Melanoma doesn’t always begin as a mole. It can also occur on otherwise normal-appearing skin.

Normal moles
Normal moles are generally a uniform color, such as tan, brown or black, with a distinct border separating the mole from your surrounding skin. They’re oval or round and usually smaller than 1/4 inch (6 millimeters) in diameter — the size of a pencil eraser.

Most people have between 10 and 40 moles. Many of these develop by age 40, although moles may change in appearance over time — some may even disappear with age.

Unusual moles that may indicate melanoma
Characteristics of unusual moles that may indicate melanomas or other skin cancers follow the A-B-C-D-E guide developed by the American Academy of Dermatology:

  • A is for asymmetrical shape. Look for moles with irregular shapes, such as two very different-looking halves.
  • B is for irregular border. Look for moles with irregular, notched or scalloped borders — characteristics of melanomas.
  • C is for changes in color. Look for growths that have many colors or an uneven distribution of color.
  • D is for diameter. Look for new growth in a mole larger than about 1/4 inch (6 millimeters).
  • E is for evolving. Look for changes over time, such as a mole that grows in size or that changes color or shape. Moles may also evolve to develop new signs and symptoms, such as new itchiness or bleeding.

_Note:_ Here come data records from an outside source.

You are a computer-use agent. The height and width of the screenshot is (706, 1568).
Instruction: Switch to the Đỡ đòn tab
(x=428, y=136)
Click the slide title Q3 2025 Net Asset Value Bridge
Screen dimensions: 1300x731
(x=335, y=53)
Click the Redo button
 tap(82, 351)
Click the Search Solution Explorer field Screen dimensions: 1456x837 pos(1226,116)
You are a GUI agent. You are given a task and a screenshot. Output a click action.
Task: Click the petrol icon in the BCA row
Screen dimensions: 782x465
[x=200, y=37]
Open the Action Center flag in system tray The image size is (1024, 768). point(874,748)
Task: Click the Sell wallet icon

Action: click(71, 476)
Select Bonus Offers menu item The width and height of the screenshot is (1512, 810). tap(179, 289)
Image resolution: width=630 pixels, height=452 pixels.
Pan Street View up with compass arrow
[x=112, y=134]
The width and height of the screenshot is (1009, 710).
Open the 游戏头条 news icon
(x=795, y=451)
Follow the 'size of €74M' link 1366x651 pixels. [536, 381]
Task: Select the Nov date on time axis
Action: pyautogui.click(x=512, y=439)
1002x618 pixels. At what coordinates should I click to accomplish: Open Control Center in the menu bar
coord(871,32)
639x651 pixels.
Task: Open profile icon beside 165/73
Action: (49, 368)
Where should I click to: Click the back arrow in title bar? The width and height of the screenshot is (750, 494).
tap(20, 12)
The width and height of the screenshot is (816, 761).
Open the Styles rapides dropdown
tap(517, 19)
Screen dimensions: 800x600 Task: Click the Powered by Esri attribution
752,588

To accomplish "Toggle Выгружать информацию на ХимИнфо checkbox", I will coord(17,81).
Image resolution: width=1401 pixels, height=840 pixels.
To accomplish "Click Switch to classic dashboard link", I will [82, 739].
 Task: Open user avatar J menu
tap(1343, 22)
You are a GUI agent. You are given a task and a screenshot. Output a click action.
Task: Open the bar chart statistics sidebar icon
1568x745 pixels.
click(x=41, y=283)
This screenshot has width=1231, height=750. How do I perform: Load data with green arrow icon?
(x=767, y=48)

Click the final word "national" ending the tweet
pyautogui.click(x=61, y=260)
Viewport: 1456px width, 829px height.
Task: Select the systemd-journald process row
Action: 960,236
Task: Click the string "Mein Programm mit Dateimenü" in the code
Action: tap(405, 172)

Other suspicious changes in a mole may include:

  • Scaliness
  • Itching
  • Spreading of pigment from the mole into the surrounding skin
  • Oozing or bleeding

Cancerous (malignant) moles vary greatly in appearance. Some may show all of the changes listed above, while others may have only one or two unusual characteristics.

Hidden melanomas
Melanomas can also develop in areas of your body that have little or no exposure to the sun, such as the spaces between your toes and on your palms, soles, scalp or genitals. These are sometimes referred to as hidden melanomas, because they occur in places most people wouldn’t think to check. When melanoma occurs in people with darker skin, it’s more likely to occur in a hidden area.

Hidden melanomas include:

  • Melanoma under a nail. Subungual melanoma is a rare form that occurs under a nail and can affect the hands or the feet. It’s more common in blacks and in other people with darker skin pigment. The first indication of a subungual melanoma is usually a brown or black discoloration that’s often mistaken for a bruise (hematoma).
  • Melanoma in the mouth, digestive tract, urinary tract or vagina. Mucosal melanoma develops in the mucous membrane that lines the nose, mouth, esophagus, anus, urinary tract and vagina. Mucosal melanomas are especially difficult to detect because they can easily be mistaken for other, far more common conditions. A melanoma in a woman’s vagina can cause itching and bleeding. Anal melanoma can cause anal bleeding and pain during bowel movements. Melanoma that occurs in the esophagus can cause difficulty swallowing.
  • Melanoma in the eye. Eye melanoma, also called ocular melanoma, occurs in the uvea — the layer beneath the white of the eye (sclera). An eye melanoma may cause vision changes and may be diagnosed during an eye exam.